What many don't realize, however, is that they are contributing to the largest marketing arms race in history. It's the outcome of a strategy, if we can call it a strategy, that suggests whoever produces more content wins. Yes. Over saturation alone, literally drowning the audience in communication, will somehow lead to greater market share.

When some marketers ask why they don't believe their content marketing is effective, few think it is quality, purpose, or value of the content. Most seem to think they either need more content or bigger advertising budgets for their tactical campaigns. (Tactical is an important word here, given that the majority of companies employ 18 content tactics on average.)

It makes sense that they think this way. Seventy-nine percent consider brand awareness the number one priority for their content marketing efforts. Almost half believe that sharing content is an important measurement. More than half believe that website traffic is a leading measurement criteria for success.

It's also unfortunate that they are mostly wrong. Sound strategies that produce tangible outcomes produce success. The rest of it is magic, with maybe a little smoke and mirrors.

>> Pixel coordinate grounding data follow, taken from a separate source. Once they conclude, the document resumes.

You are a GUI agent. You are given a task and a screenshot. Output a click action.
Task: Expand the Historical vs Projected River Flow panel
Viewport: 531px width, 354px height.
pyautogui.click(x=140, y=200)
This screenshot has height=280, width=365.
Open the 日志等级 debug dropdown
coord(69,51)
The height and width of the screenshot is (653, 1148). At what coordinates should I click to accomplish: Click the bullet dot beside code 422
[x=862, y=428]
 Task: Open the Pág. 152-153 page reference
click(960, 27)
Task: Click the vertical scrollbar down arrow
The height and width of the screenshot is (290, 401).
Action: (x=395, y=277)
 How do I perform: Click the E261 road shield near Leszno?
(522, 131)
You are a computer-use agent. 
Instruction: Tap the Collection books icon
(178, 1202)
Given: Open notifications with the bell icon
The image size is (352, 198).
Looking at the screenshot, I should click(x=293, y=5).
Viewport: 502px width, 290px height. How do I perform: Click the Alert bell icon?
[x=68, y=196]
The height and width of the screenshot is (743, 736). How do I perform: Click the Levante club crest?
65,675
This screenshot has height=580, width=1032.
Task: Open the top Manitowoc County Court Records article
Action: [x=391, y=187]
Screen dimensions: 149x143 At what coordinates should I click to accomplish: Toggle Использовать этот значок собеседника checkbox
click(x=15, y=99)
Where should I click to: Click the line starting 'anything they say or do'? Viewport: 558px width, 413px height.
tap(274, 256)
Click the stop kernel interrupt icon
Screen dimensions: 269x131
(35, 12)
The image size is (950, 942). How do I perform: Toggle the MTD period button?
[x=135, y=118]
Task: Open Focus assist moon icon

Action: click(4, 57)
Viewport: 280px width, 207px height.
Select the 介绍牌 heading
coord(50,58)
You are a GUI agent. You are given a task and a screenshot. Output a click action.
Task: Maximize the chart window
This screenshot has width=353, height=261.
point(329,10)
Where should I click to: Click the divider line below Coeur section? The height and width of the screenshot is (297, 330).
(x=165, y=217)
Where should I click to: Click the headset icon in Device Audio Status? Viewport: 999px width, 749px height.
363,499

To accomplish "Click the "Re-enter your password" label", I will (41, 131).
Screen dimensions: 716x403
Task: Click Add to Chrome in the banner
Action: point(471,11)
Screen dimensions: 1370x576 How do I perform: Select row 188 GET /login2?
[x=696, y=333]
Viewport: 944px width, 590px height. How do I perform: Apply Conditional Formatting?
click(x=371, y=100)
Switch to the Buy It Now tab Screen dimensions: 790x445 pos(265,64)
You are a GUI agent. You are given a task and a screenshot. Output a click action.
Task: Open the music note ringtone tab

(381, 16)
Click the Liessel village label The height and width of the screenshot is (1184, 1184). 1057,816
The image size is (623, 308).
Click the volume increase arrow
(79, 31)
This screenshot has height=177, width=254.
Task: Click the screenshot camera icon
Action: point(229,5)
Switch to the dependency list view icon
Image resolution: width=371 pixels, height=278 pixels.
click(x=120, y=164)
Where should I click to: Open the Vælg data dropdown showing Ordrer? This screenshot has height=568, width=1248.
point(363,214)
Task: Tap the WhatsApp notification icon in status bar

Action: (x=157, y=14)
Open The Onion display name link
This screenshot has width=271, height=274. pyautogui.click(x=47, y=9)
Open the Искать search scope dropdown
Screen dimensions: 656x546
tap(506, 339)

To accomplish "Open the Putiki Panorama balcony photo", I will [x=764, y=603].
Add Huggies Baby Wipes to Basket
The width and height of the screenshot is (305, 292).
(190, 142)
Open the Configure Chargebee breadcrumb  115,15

On any given day, I can increase my site traffic by several thousand percent. It doesn't take much effort. A few ad buys here and there can make the least valuable content ever published look popular. The real question is whether or not the content is effective, which is directly dependent on strategic goals and not shares or likes or the usual measures.

Setting goals to sales isn't a suitable measure either. All marketing efforts directly or indirectly support sales. If they didn't, why would a company chose to do them? It doesn't really make sense.

Setting the right objective is a simple concept that eludes many marketers. 

There are dozens of ways to slice strategic communication, but let's start with one — the most obvious. Marketers ought to be less concerned with brand awareness and more concerned with brand integrity.

Brand integrity means that not only do people know who you are, but also what you do and, ideally, that you do it well. Awareness alone is futile. Ergo, Gen. Pertraeus has more brand awareness now than at any time in his career. The scandal ought to be a footnote in his career and not the other way around. It might have been a footnote too, but awareness has eclipsed any previous integrity that reached a smaller audience.

The point is what we communicate is ten times as important as how much we communicate. And what we communicate ought to be based solely on the objectives of the company.

Sure, there are a few baselines that ought to be considered minimums for certain media (e.g., writing a blog post once a month is not necessarily better than none), but marketers might start thinking smarter than simply trying to outproduce and outspend their competitors. If you don't think your content marketing is effective, it probably isn't. And if it isn't, it ought to be fixed before you toss in more dollars.